The whole listing, exactly as given: write it out, leaving out each image.

# [DATA FOR THE TASK]
-=-=-=-=-
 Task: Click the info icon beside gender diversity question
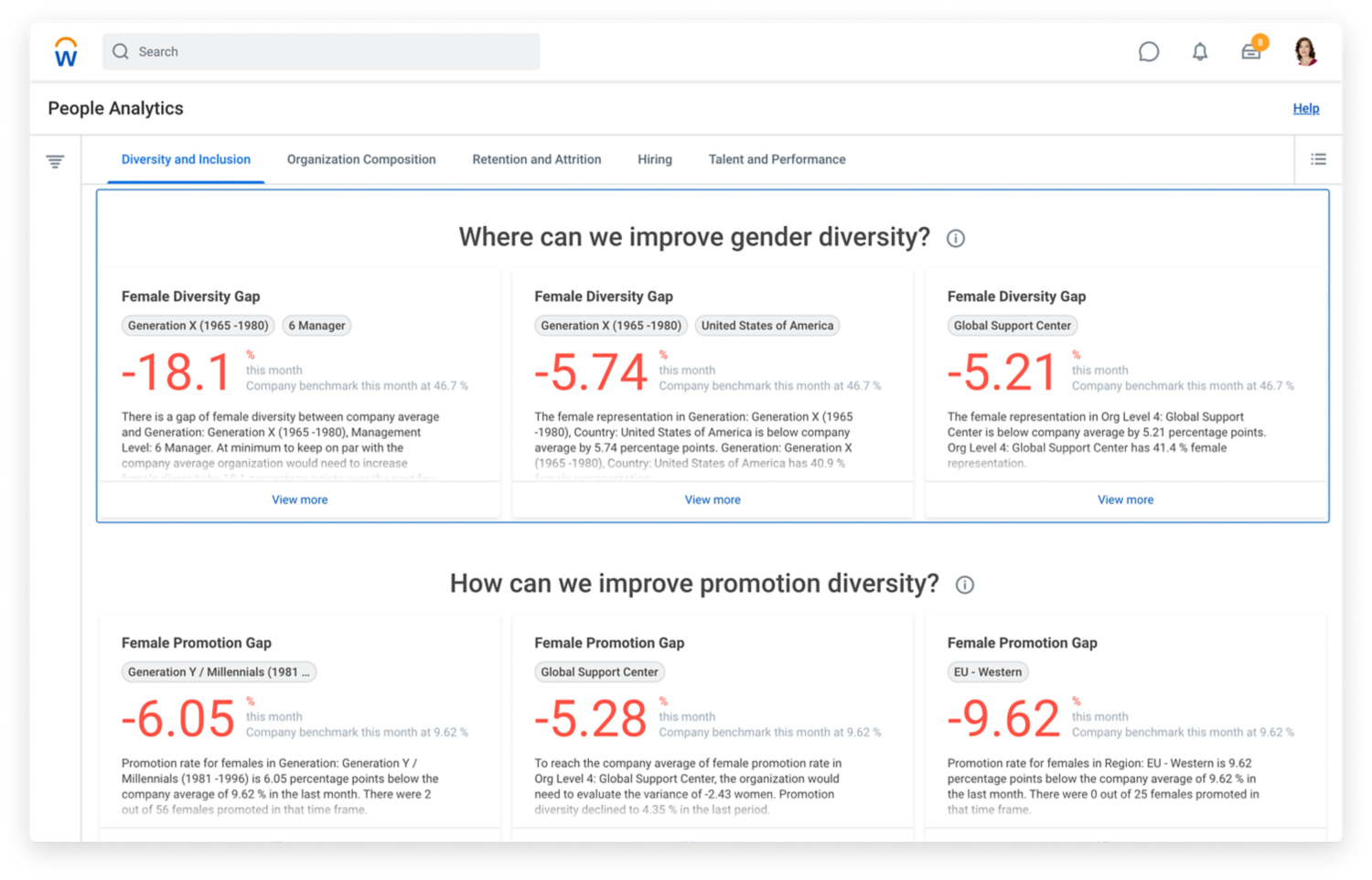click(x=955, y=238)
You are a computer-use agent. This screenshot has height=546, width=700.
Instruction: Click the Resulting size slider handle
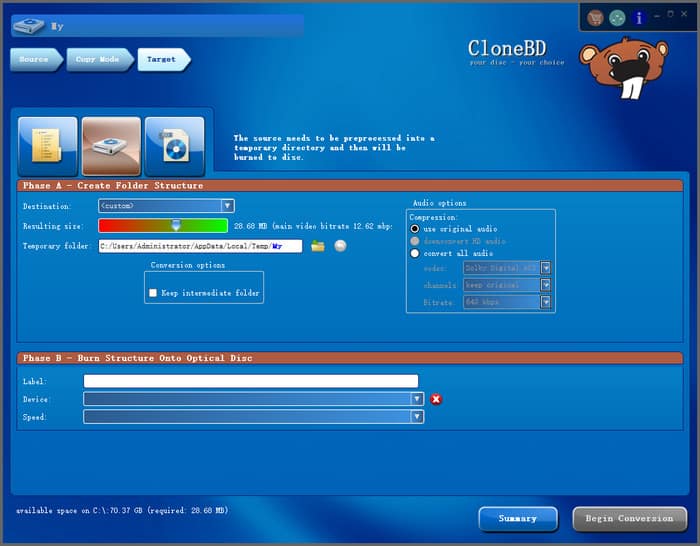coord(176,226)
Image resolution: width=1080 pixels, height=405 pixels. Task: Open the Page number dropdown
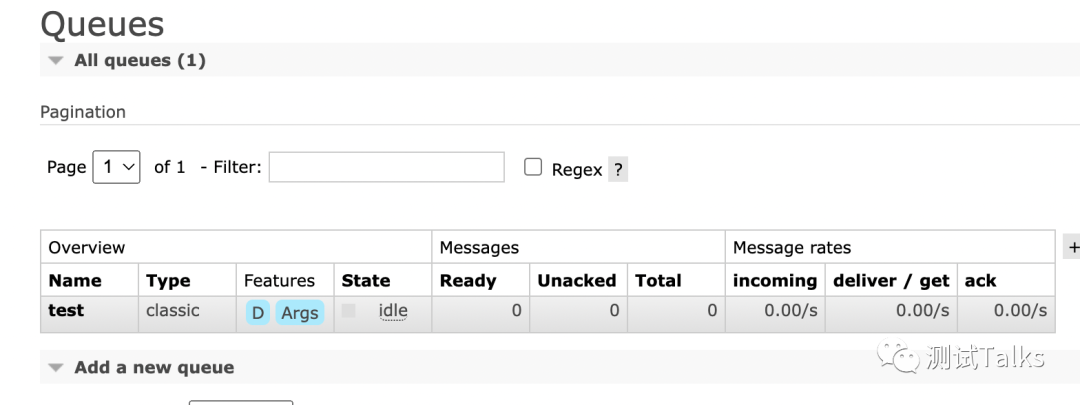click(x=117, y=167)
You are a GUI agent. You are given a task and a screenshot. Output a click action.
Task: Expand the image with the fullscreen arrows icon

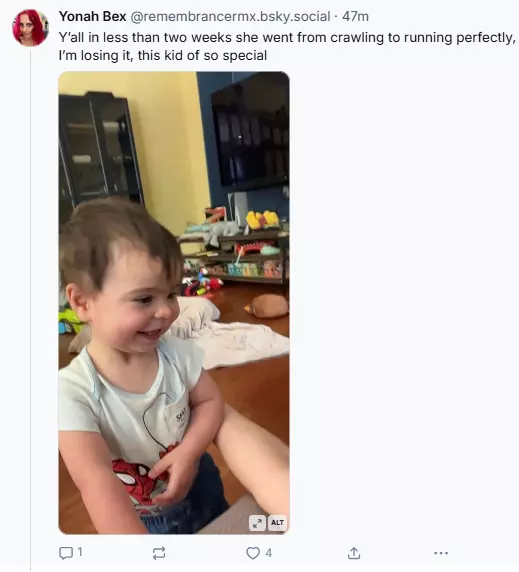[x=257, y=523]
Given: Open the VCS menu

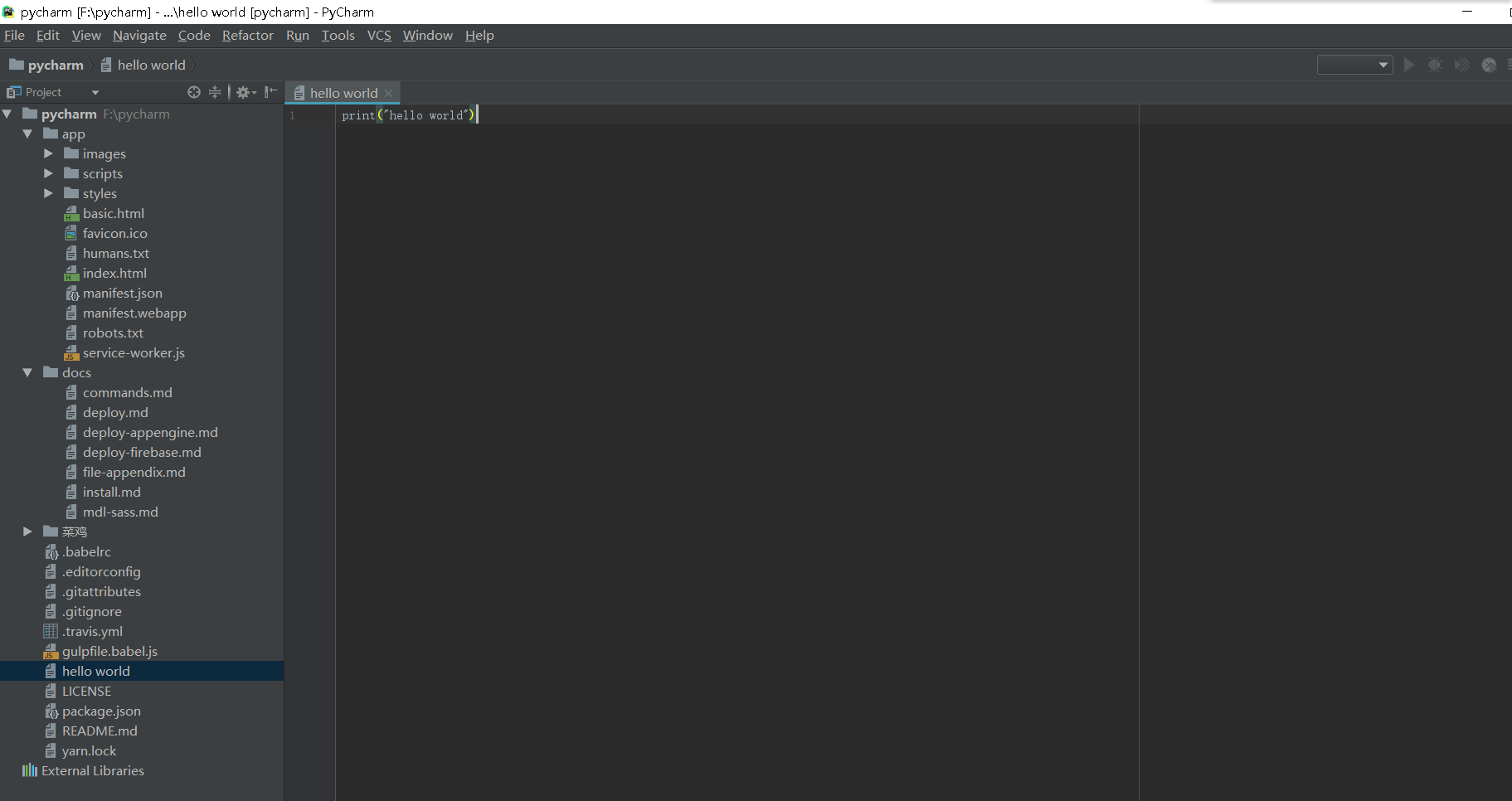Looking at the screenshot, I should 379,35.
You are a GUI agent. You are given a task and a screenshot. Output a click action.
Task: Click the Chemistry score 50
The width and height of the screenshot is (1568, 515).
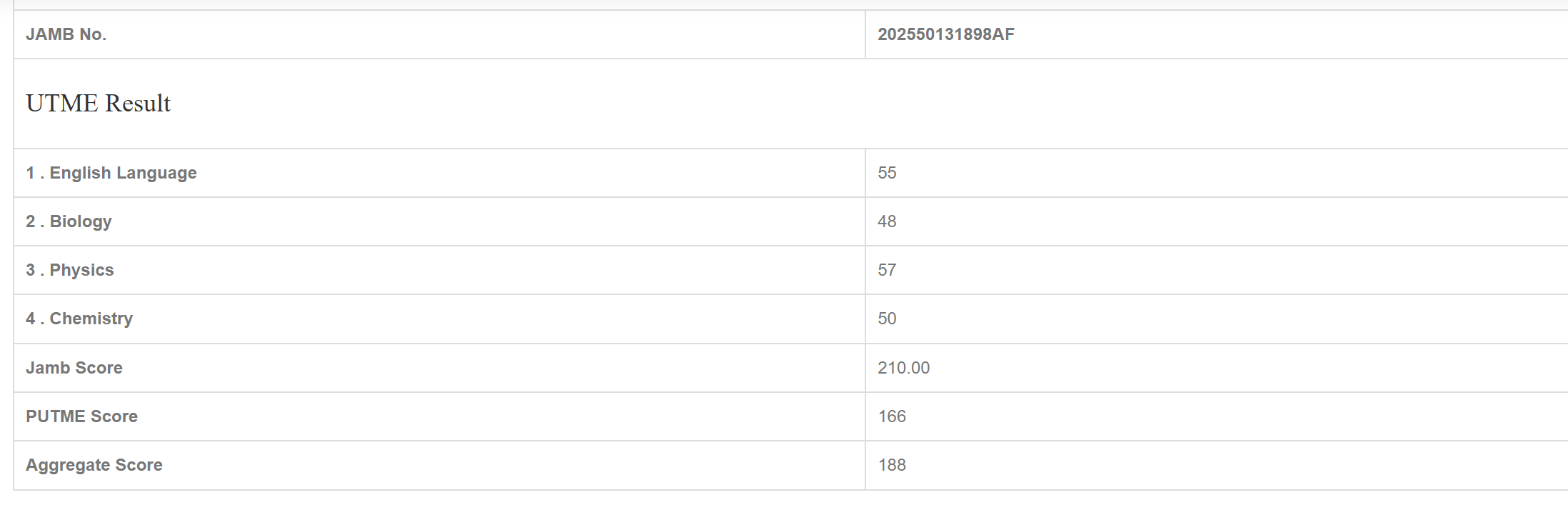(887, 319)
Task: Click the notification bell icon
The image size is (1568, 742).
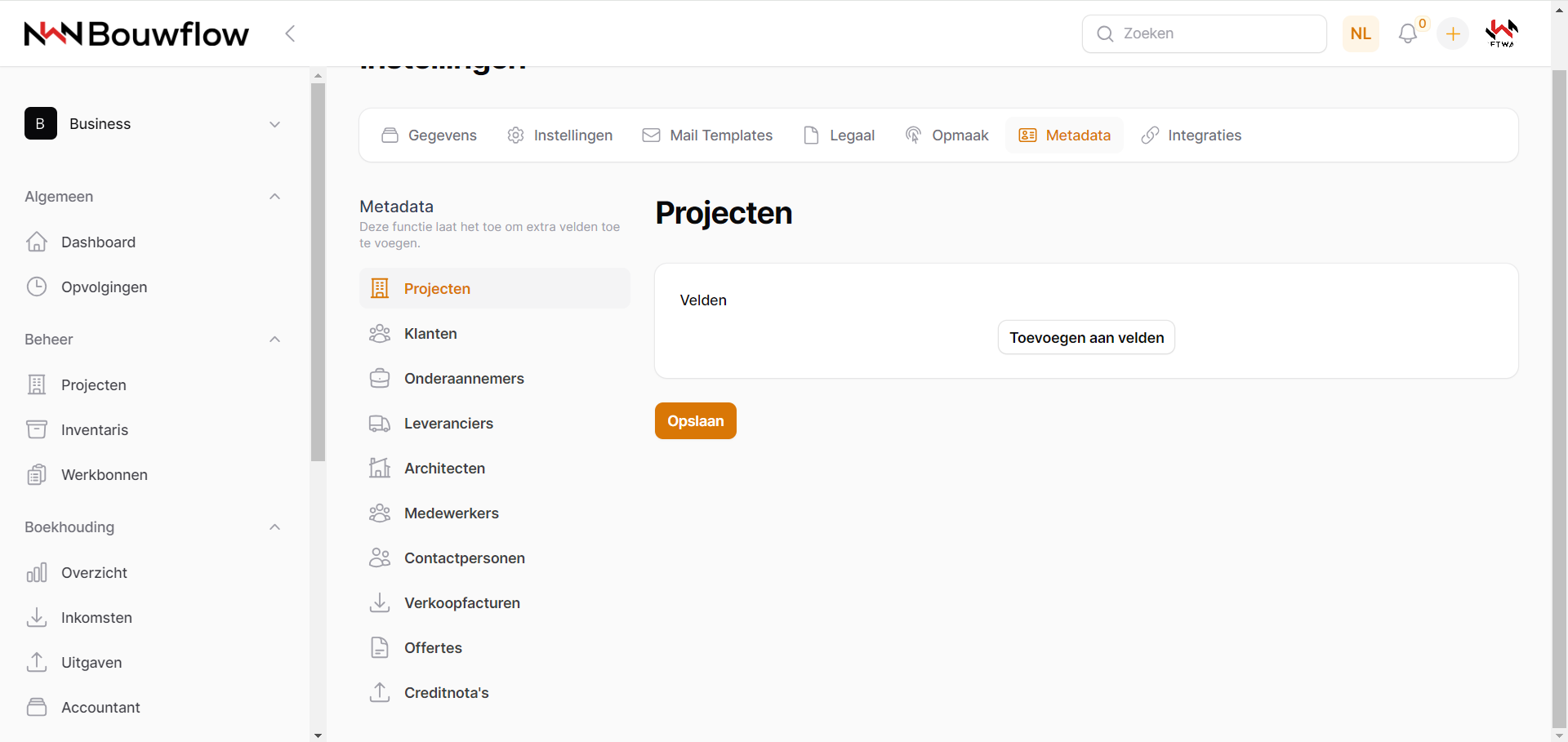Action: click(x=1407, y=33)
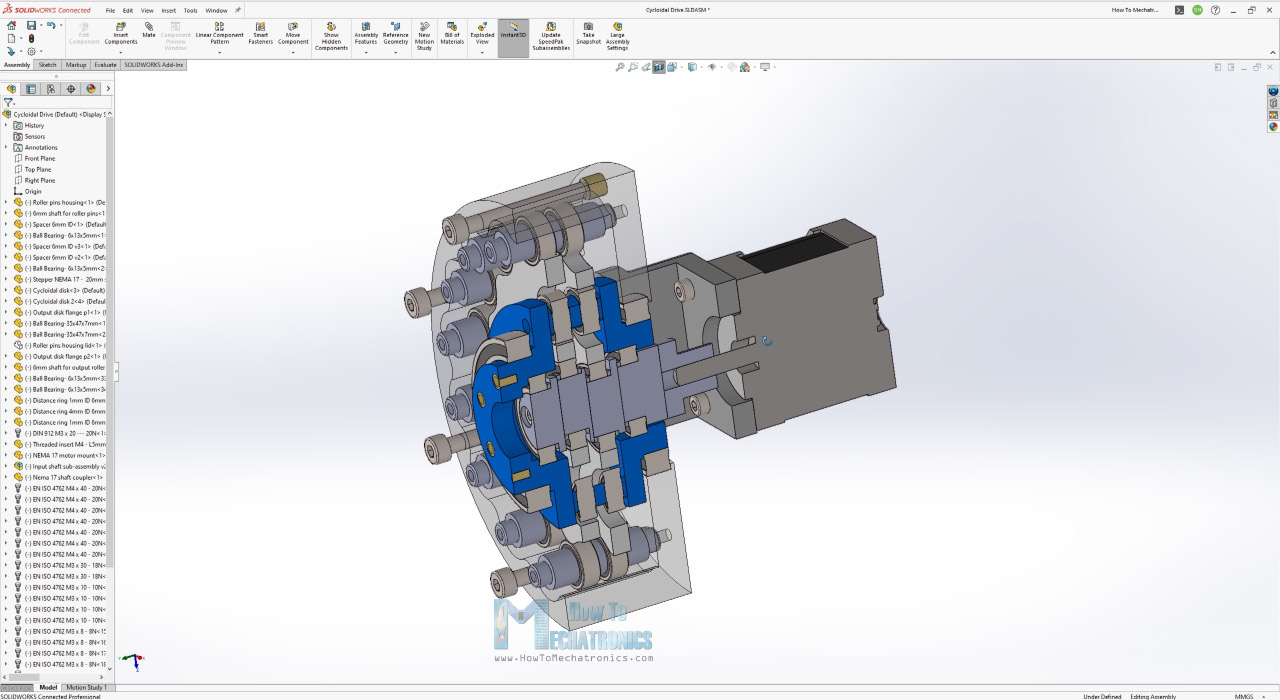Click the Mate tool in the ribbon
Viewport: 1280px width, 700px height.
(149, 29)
-=-=-=-=-
# [ANSWER TO THIS PROBLEM]
 Task: Click the info icon beside gender diversity question
click(x=955, y=238)
You are a computer-use agent. This screenshot has height=546, width=700.
Instruction: Click the Resulting size slider handle
coord(176,226)
Image resolution: width=1080 pixels, height=405 pixels. Task: Open the Page number dropdown
click(x=117, y=167)
You are a GUI agent. You are given a task and a screenshot. Output a click action.
Task: Expand the image with the fullscreen arrows icon

[x=257, y=523]
Given: Open the VCS menu

Looking at the screenshot, I should 379,35.
You are a GUI agent. You are given a task and a screenshot. Output a click action.
Task: Click the Chemistry score 50
The width and height of the screenshot is (1568, 515).
(887, 319)
Task: Click the notification bell icon
The image size is (1568, 742).
Action: click(x=1407, y=33)
Click the Mate tool in the ribbon
Viewport: 1280px width, 700px height.
(149, 29)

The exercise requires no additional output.